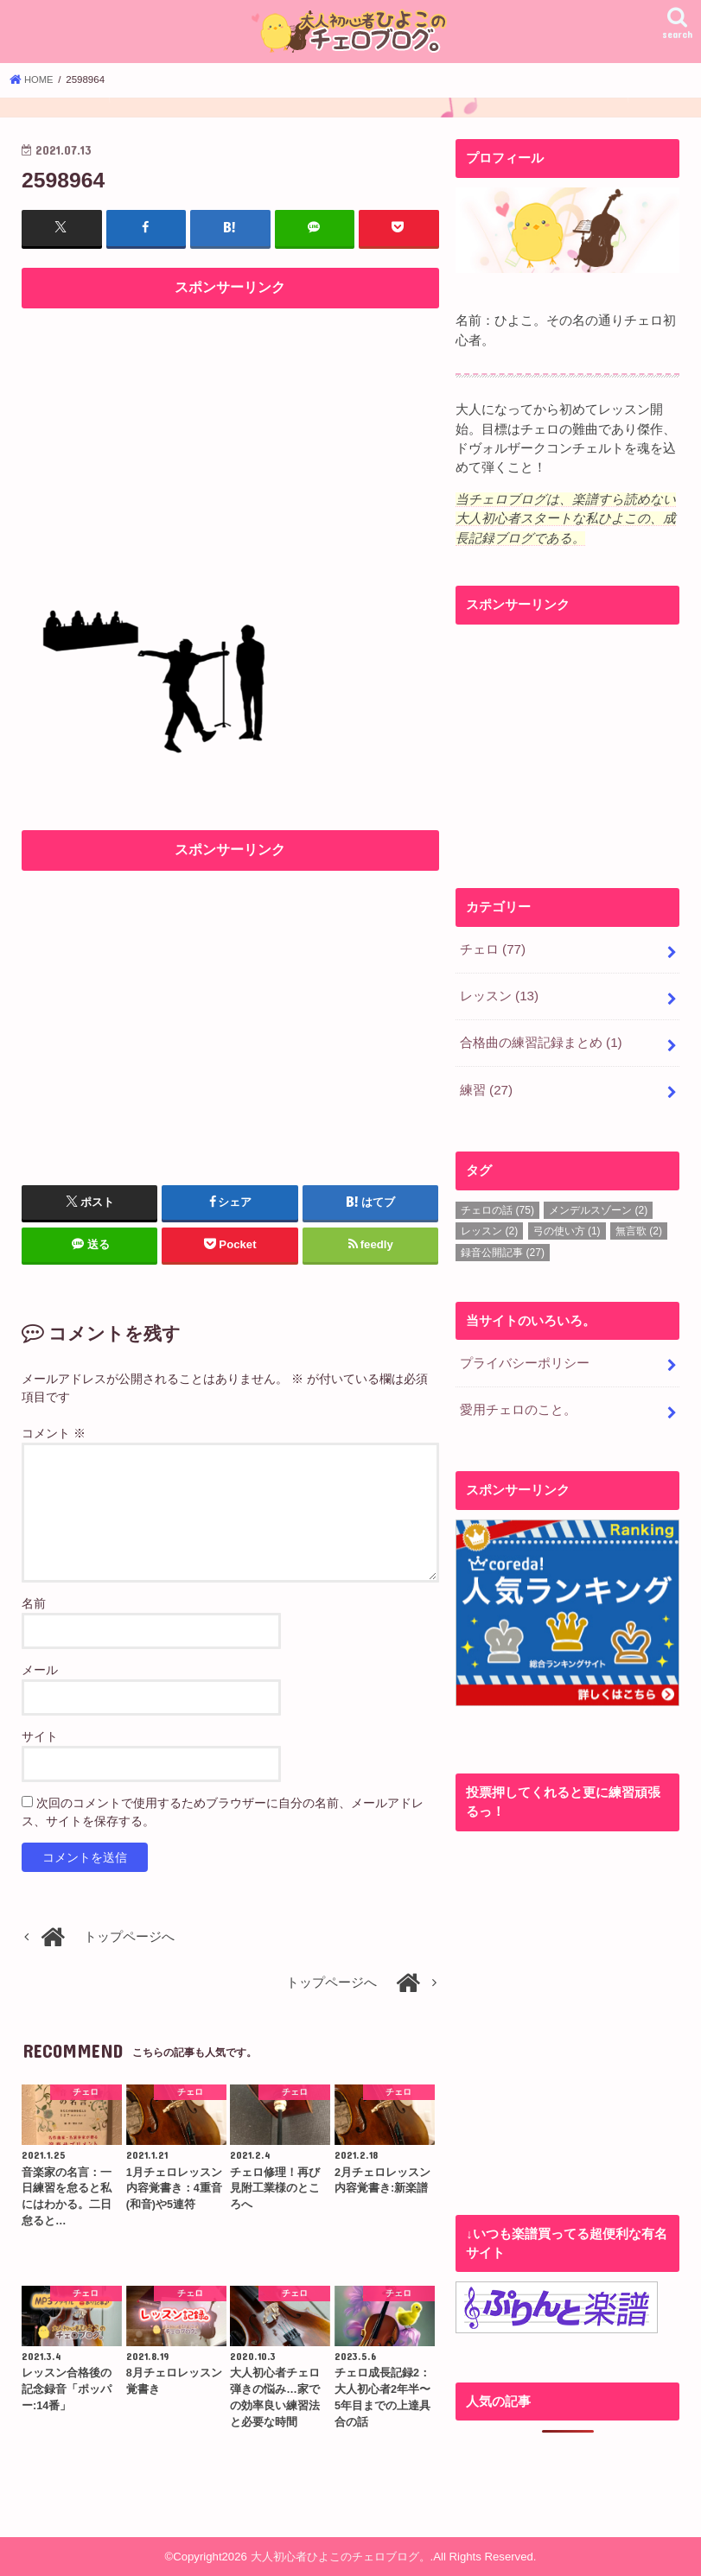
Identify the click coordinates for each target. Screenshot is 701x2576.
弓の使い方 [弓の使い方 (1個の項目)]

---

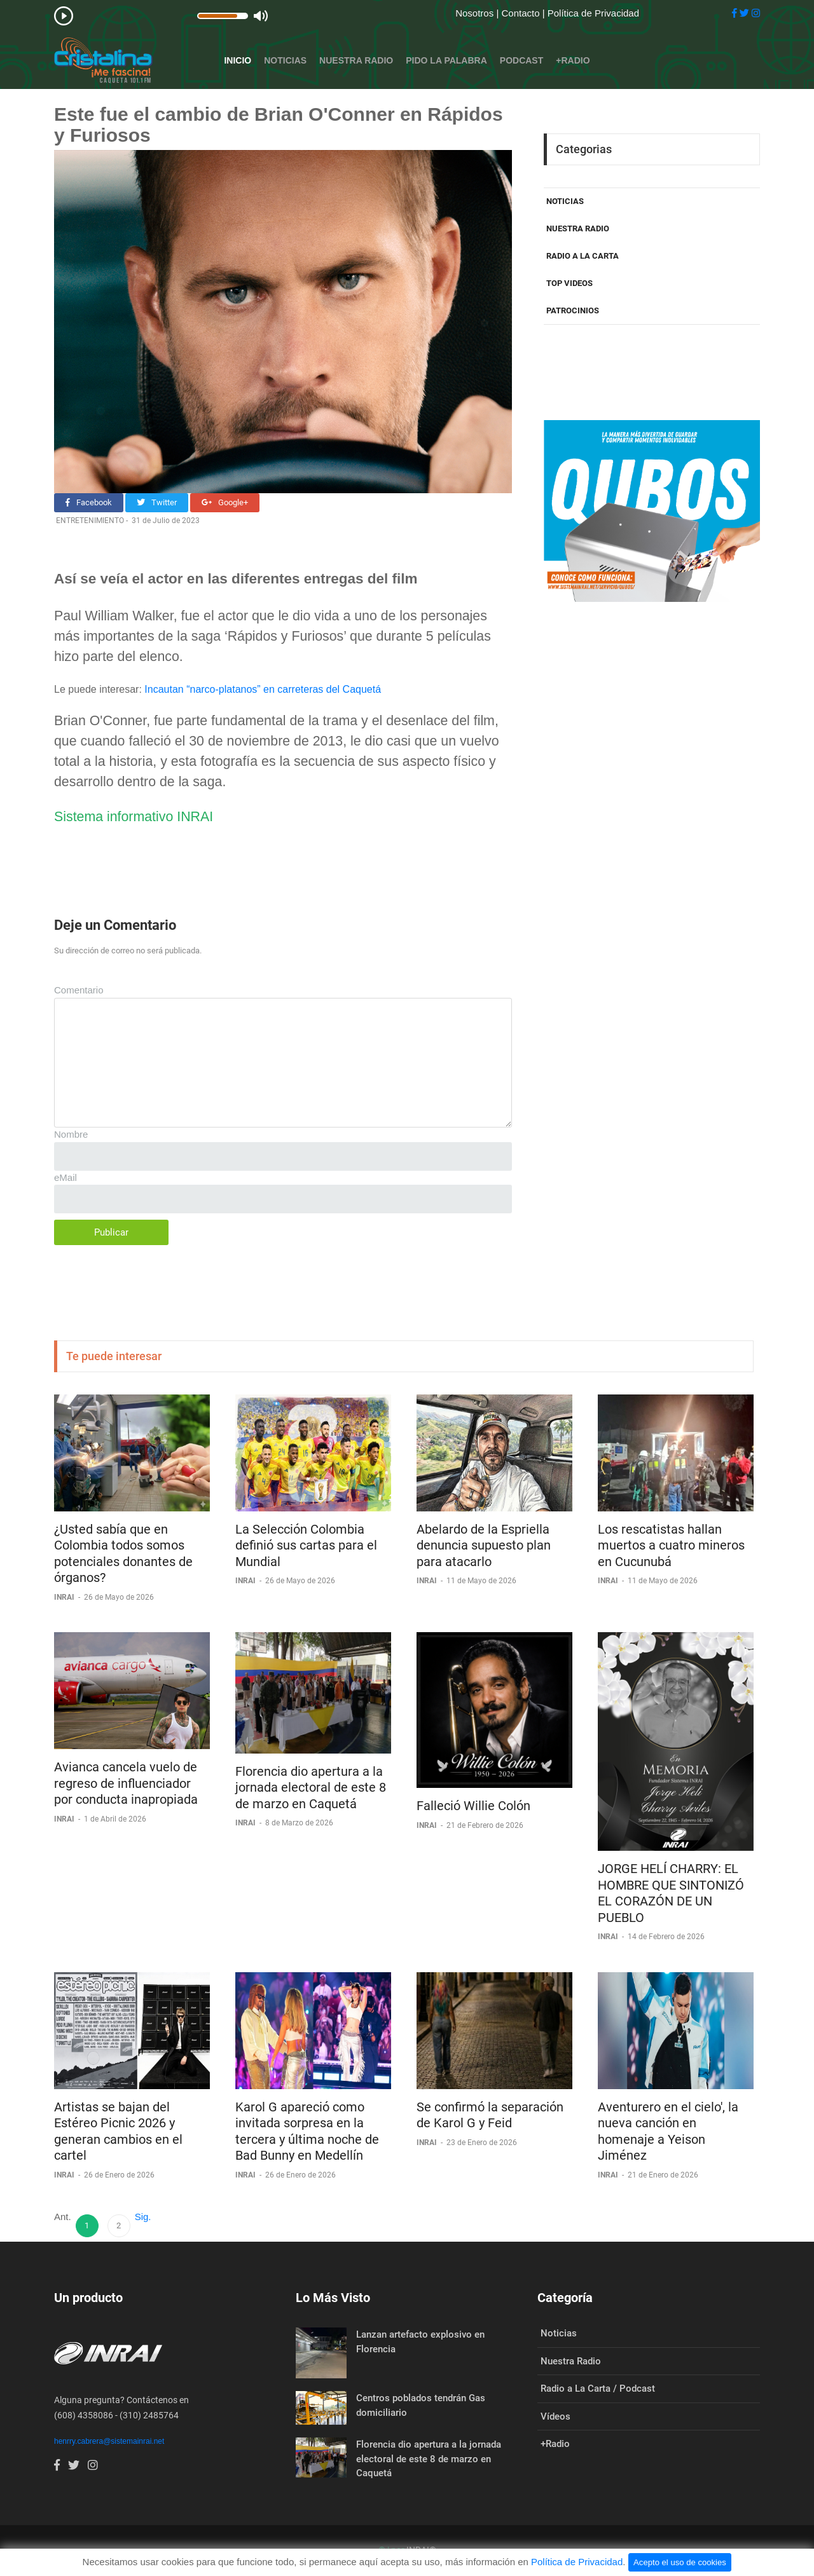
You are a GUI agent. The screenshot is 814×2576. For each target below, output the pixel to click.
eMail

---

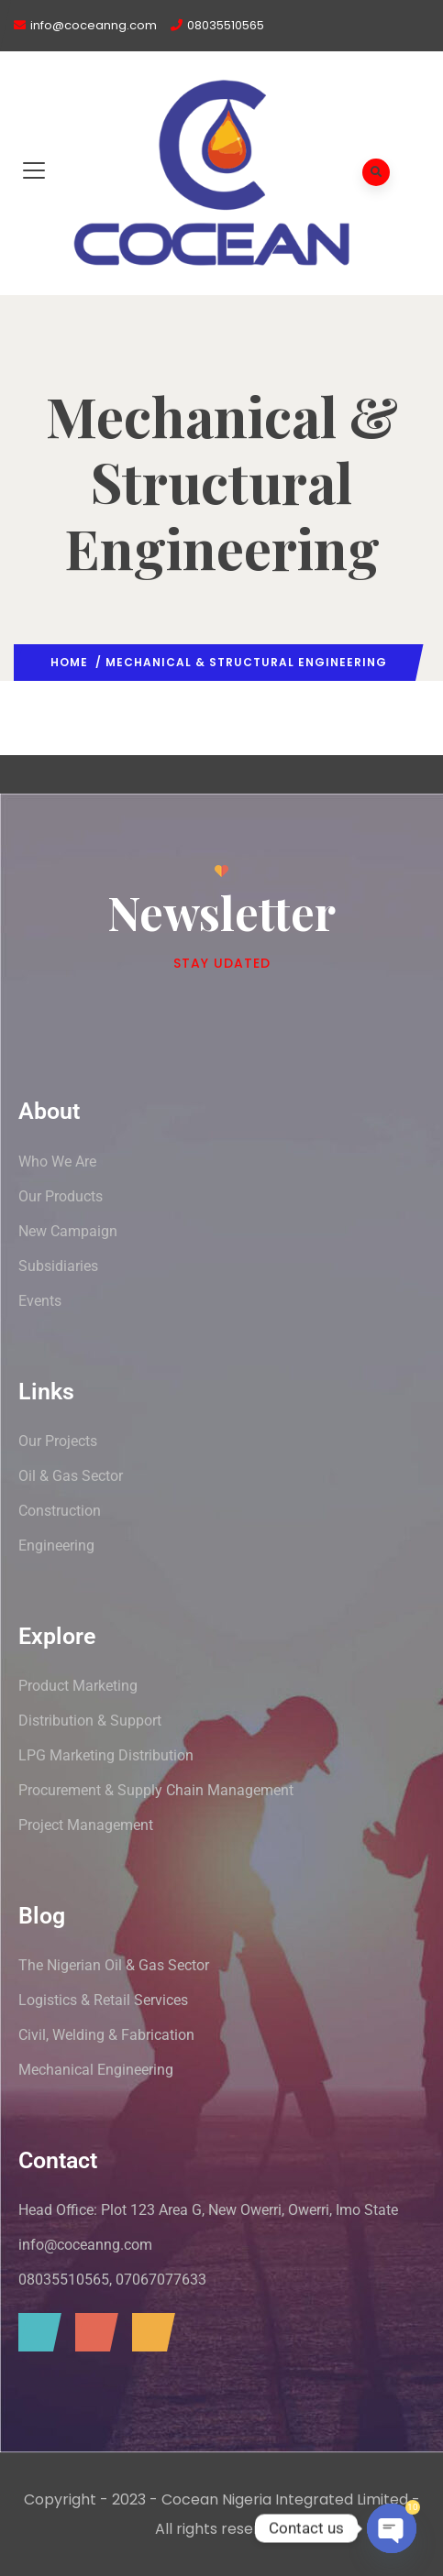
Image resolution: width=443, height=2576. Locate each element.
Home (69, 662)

▶ [WHAT YOU NEED TO DO]
Retype the stretch from the line containing "Identify the click" through the line containing "弓の使い方 [弓の使い方 (1個の項目)]", both included, character for character.

▶ [OUTPUT OF THE EXERCISE]
Identify the click coordinates for each target. Screenshot is 701x2576.
弓の使い方 [弓の使い方 (1個の項目)]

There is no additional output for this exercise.